Central Bank Communication Strategy and Tools#
Communication Strategy and Tools for the Central Bank of Cambodia
Background#
Cambodia, a highly dollarized economy, faces significant constraints in implementing independent monetary policy. Despite the expansion of the use of its national currency, the Riel, based on high growth in the 2000s, the Central Bank of Cambodia (National Bank of Cambodia, NBC) is challenged by the underdevelopment of its financial market, making it difficult to possess modern monetary policy tools.
In a situation where market mechanisms for monetary policy are insufficient, it is even more urgent to build appropriate monetary policy communication tools and strategies than in economies with advanced monetary policy tools. This is crucial to minimize policy uncertainty that may arise in the process of de-dollarization and modernization of monetary policy implementation.
Scope of the Proposal#
This proposal aims to:
Summarize and evaluate the development process and effectiveness of monetary policy communication tools and strategies in the Korean economy.
Based on the analysis of Korea’s experience, propose effective monetary policy communication tools and strategies for Cambodia, considering its stage of economic development.
Evaluate the current communication strategies and effects of the NBC in the unique Cambodian monetary policy environment of dollarization, and propose alternatives.
Characteristics and Direction of the Proposal#
Our research team brings a wealth of experience, including careers at the Bank of Korea and policy analysis projects. We plan to go beyond traditional analysis methods and utilize text mining and machine learning techniques optimal for analyzing communication effects.
Central bank communication, once a discretionary policy tool, has recently been recognized as a necessary policy tool [Haldane et al., 2020] and needs to be widely conducted for the general public [Blinder et al., 2008]. Communication with the general public requires 3E (Education, Explanation, and Engagement), which means explaining the current situation to the public and building trust by fulfilling what has been conveyed.
To meet these conditions, it is necessary to check in advance and after how much the communication implemented by the central bank as a policy tool can be understood and conveyed to the public. This check system can be built by measuring the tone using text mining and checking the impact of the tone on the financial and foreign exchange markets.
Lee et al. [2019] built a sentiment lexicon that can analyze the tone of the minutes of the Monetary Policy Committee of the Bank of Korea, revealing that the tone of the minutes has predictive power for policy interest rates. They also found that the tone index significantly affects stock and bond market price variables.

◆ TASKS TO CARRY OUT:
a: In the central bank communication proposal, what do the three E's of communicating with the general public stand for?
b: Reproduce the stretch of the central bank communication proposal from "In a situation" through "of economic development.", word for word.

◆ DATA FOR ANALYSIS:
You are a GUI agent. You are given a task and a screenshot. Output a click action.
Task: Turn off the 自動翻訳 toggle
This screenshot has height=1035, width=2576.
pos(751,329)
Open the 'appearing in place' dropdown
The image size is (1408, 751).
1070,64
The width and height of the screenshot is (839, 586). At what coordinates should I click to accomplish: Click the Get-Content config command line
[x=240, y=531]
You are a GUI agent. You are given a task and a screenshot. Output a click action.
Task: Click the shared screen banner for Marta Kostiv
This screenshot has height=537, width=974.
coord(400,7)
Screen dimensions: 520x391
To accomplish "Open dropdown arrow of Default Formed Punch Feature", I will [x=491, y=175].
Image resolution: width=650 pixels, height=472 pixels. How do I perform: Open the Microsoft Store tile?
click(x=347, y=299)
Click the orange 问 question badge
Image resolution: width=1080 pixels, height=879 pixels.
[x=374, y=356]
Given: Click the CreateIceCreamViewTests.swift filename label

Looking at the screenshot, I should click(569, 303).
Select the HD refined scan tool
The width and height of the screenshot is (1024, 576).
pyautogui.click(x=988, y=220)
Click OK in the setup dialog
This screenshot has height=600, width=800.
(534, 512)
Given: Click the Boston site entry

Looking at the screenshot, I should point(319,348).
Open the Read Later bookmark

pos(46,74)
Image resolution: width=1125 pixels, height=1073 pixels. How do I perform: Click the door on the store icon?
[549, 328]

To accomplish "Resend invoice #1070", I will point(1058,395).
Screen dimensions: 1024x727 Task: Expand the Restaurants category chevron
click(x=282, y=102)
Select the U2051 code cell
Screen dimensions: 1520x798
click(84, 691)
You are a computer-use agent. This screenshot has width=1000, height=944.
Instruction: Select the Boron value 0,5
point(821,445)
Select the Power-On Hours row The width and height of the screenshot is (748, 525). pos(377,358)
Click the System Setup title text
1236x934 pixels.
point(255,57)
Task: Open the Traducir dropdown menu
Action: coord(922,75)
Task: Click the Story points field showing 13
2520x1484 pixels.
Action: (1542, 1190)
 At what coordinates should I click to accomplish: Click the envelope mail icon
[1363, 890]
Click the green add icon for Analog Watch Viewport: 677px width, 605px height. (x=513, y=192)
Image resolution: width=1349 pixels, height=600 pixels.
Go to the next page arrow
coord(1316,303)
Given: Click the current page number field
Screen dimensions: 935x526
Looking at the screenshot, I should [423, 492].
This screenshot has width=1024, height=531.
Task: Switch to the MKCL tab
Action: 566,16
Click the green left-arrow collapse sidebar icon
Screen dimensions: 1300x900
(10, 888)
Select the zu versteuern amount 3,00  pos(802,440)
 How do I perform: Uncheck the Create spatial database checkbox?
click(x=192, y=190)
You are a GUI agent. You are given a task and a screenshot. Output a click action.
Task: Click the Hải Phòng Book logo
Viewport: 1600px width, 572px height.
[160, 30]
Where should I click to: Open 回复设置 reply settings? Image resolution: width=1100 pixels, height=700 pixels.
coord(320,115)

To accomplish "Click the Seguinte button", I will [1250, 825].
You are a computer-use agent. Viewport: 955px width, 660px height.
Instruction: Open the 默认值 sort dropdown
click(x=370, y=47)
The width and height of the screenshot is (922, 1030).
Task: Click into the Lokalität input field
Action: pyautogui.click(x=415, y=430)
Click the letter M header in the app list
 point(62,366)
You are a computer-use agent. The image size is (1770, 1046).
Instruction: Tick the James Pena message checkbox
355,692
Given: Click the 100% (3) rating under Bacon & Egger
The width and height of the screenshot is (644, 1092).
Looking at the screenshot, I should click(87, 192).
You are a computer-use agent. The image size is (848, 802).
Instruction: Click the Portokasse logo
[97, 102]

◆ SOLVED PROBLEMS:
a: Education, Explanation, and Engagement.

b:
In a situation where market mechanisms for monetary policy are insufficient, it is even more urgent to build appropriate monetary policy communication tools and strategies than in economies with advanced monetary policy tools. This is crucial to minimize policy uncertainty that may arise in the process of de-dollarization and modernization of monetary policy implementation.
Scope of the Proposal#
This proposal aims to:
Summarize and evaluate the development process and effectiveness of monetary policy communication tools and strategies in the Korean economy.
Based on the analysis of Korea’s experience, propose effective monetary policy communication tools and strategies for Cambodia, considering its stage of economic development.